I’m good at taking care of business. You can apply a number of adjectives to my life-managing mind-set: practical, thinker, planner, efficient — sometimes to an obsessive extent. Whether it’s paying bills, scheduling medical check-ups, choosing healthy foods to eat, or deciding on a car to purchase, I am pretty-leveled and adept. Though I do know I haven’t come this far without God’s help. He has certainly given me some great tools to make the right choices. So when it comes to having a mate I can easily say, I am so good on that front. Honestly, I’ve been doing just fine so far.
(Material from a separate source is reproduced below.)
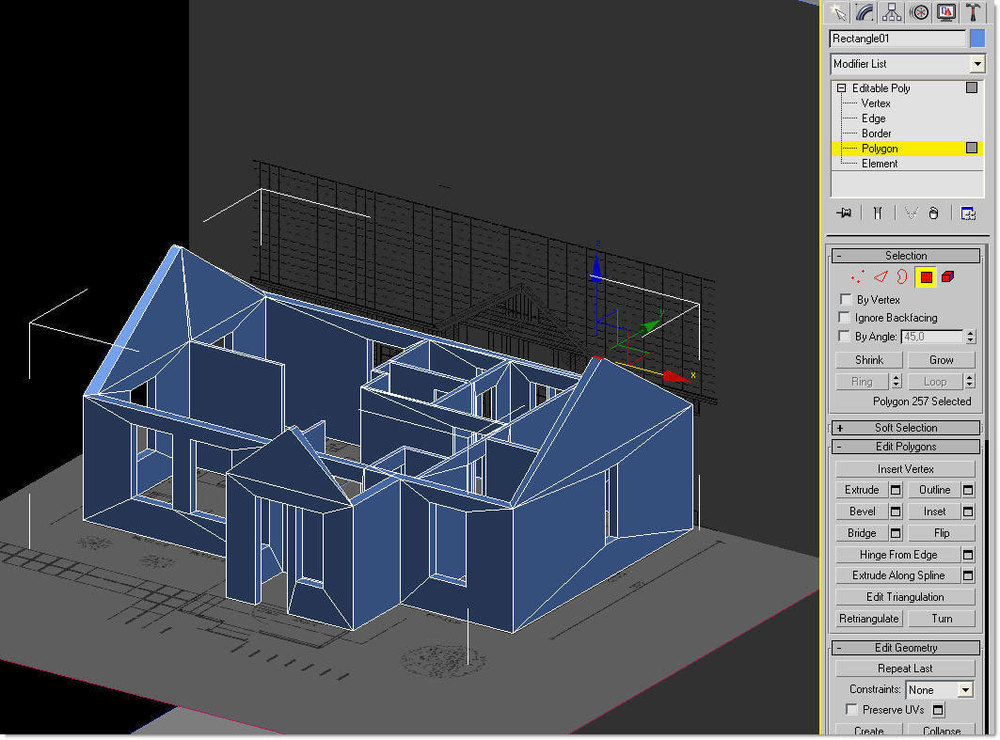Open the Modifier List dropdown
The height and width of the screenshot is (740, 1000).
908,64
It’s becoming so much clearer in my life that where I am is sufficient, not defective or broken and there are still so many areas in my life that are yet to be expressed. In my twenties, I didn’t quite know that I was on the cusp of adulthood with still so much to grow through and mature in. I came through some rough times in my youth that are a little atypical for someone of my age, but there was still a little bit of “puppy” in me. I dreamt of the typical desires of a young woman — spouse, house, and babies. And when I was called to step up and take care of my mother in a greater capacity in my late twenties, I surrendered to God’s plan. I was fiercely protective of my mom and became a stronger advocate as her physical, mental and emotional strength waned. Of course there were times that I wondered when my independent life would begin and at times did my best impression of Jacob wrestling with God. But those experiences, though deeply painful at times built up in me a stronger core. Places that were weak became stronger and produced the character and nature of my Father.
And if I’d been married earlier in my life, I don’t think I would have known the depth of the gifts placed in me. My life is fuller and richer than it has ever been before. I’ve had a chance to see myself as an individual and not defined by a title of wife and mother. But I won’t say that I am so self-sufficient that I don’t want to be married at some point in my life. I remember hearing a woman at my church say that she didn’t need a man and all she needed was Jesus. But less than two years later, she was married. You will never hear me say, “I don’t want a relationship.” That’s a lie and it goes against the way men and women were created. We are meant to connect with each other in meaningful ways that lead to relationships and marriage. Denying those very feelings and urges deny what’s been deposited within our very own physical makeup. I can put windshield washer fluid in my car, balance a checkbook, put together a bookshelf by myself, but the intangibles of a committed relationship are more than having a Mr. Fix It or a lover. The chemistry between a man and woman goes beyond the physical and though it can be a complicated space to navigate, the rewards are truly worth it in the end. Right now I am excited for the present. It’s an invigorating place with new professional and personal opportunities. I am still a work in progress just like anyone else, but I am healthy and whole enough to say that where I am is good and I look forward to what is already prepared for me. Let’s not shortchange ourselves by attempting to ignore the very nature God has given us, but go on to see what God has prepared for us while enjoying the journey along the way.